:: Provided material ::

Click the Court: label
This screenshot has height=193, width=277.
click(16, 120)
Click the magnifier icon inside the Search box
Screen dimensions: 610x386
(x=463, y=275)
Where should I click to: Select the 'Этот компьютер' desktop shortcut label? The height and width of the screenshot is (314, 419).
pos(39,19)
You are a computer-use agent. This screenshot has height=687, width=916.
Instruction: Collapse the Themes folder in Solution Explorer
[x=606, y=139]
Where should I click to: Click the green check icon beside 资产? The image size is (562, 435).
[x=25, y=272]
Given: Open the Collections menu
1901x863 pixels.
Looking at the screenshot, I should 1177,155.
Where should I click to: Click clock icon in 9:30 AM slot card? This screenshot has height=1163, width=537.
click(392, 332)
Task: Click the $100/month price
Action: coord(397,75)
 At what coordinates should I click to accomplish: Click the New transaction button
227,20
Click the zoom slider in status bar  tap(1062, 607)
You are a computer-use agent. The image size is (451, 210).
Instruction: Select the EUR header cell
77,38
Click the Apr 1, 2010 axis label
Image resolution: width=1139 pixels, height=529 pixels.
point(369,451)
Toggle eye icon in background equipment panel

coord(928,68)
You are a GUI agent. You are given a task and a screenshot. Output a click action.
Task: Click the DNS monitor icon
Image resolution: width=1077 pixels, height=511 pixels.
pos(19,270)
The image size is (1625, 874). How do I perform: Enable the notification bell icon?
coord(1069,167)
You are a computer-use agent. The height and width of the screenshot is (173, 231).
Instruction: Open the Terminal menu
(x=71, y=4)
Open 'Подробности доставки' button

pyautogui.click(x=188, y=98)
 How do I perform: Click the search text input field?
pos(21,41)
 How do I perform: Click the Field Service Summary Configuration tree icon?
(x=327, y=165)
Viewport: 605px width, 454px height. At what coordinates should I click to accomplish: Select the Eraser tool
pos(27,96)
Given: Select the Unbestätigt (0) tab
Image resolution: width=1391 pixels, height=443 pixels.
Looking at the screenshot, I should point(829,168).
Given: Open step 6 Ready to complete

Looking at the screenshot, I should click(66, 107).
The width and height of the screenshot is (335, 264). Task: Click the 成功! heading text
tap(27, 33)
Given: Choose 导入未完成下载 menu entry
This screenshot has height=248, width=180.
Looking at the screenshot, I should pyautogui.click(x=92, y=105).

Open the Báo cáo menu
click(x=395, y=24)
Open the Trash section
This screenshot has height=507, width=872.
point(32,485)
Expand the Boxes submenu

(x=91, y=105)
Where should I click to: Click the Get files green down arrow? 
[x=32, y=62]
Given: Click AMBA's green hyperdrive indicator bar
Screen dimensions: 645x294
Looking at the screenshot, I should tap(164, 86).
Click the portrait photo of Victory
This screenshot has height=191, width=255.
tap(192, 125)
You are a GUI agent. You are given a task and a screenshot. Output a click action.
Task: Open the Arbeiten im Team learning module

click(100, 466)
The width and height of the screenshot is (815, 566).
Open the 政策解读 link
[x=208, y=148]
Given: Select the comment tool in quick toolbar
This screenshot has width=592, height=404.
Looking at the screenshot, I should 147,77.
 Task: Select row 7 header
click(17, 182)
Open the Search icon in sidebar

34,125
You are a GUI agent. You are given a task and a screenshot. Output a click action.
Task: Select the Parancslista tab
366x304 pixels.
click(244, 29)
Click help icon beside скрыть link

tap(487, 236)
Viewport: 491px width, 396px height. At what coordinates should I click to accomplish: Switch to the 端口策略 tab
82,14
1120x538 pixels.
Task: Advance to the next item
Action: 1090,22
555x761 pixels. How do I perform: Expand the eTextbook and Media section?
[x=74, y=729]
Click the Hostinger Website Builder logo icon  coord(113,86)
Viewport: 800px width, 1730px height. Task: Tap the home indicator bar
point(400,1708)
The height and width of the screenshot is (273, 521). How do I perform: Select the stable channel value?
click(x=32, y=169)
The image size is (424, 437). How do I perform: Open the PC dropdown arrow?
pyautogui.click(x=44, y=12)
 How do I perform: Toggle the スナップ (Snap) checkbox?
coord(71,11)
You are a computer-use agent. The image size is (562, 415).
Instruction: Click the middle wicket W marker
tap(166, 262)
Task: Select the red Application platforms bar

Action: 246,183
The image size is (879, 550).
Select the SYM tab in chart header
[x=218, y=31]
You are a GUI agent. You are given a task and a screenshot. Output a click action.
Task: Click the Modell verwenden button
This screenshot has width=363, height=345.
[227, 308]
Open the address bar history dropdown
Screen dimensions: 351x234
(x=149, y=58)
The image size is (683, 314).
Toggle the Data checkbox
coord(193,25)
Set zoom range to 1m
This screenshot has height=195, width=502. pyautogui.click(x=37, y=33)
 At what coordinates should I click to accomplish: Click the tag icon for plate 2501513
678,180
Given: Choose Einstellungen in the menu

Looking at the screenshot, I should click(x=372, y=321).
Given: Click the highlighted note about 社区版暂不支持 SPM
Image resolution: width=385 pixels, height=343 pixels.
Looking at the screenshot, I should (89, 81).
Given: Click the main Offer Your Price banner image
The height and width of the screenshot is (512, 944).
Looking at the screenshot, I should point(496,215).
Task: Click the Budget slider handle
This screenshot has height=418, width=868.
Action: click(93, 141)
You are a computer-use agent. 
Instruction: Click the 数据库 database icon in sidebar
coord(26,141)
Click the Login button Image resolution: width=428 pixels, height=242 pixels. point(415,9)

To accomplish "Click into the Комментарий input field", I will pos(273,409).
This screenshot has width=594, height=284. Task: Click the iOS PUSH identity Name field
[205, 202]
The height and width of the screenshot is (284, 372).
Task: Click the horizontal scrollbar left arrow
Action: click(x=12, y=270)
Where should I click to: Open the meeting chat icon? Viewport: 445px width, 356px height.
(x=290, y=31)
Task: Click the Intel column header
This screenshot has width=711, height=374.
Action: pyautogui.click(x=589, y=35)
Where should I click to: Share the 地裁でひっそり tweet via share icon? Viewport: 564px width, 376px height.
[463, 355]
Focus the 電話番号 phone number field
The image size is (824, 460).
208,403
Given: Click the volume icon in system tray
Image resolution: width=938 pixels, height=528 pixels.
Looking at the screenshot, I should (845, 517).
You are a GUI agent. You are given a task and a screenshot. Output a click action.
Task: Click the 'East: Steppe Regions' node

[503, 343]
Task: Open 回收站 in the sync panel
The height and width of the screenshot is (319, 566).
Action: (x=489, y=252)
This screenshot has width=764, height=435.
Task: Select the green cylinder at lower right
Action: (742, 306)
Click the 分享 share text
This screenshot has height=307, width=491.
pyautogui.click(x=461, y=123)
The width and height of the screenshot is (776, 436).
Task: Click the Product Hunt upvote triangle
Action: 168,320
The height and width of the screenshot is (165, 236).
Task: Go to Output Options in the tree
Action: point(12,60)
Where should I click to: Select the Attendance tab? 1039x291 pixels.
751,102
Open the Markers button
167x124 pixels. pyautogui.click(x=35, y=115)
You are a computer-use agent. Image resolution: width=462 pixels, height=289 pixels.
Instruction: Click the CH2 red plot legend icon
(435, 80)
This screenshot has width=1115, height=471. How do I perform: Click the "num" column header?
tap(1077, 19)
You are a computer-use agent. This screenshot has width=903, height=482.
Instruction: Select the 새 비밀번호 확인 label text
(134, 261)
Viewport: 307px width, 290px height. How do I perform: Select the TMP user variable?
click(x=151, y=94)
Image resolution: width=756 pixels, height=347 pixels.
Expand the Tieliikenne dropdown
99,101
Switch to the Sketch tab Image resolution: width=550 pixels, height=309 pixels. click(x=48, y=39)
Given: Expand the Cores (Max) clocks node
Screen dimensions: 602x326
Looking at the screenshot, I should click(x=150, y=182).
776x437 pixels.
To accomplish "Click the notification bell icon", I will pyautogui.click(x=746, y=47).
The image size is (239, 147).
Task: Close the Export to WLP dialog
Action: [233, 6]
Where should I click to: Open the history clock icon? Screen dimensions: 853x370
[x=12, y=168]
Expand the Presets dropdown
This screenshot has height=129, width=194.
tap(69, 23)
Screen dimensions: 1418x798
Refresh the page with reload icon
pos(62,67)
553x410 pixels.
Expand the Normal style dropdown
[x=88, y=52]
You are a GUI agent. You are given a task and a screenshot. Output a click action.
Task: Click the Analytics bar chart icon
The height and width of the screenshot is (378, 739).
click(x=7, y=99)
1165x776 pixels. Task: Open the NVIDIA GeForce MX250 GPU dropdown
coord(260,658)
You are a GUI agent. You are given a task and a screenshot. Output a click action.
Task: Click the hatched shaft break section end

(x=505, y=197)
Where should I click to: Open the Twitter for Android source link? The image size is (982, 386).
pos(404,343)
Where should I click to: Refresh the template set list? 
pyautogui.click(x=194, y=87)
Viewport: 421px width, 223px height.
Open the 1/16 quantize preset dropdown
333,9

:::

What this task involves:
Count up the lines above in which the word "computer" appears, and give nothing but that count.

Answer for this exercise:
7